— Data for this exercise —
* * * *

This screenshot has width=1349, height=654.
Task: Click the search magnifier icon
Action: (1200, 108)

* * * *

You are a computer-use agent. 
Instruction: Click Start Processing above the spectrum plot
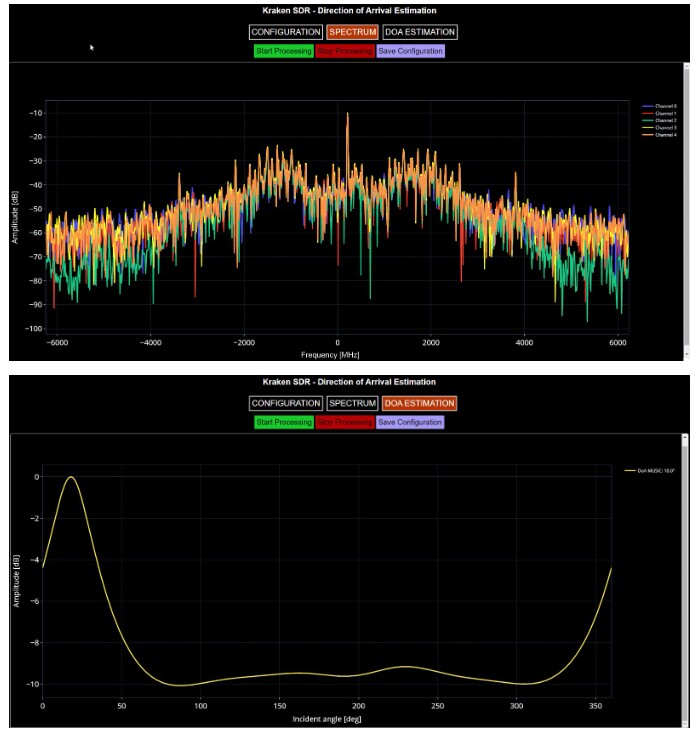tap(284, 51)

* * * *

Format the entries from the line with "You are a computer-use agent." up to and including the line with "tap(284, 51)" as a two-column CSV with the headers instruction and action, one row per entry. Put each entry's text and its answer in one quoted field each, turn line breaks into spaces, and leave the pictures out.

— Response to this exercise —
instruction,action
"You are a computer-use agent. Instruction: Click Start Processing above the spectrum plot","tap(284, 51)"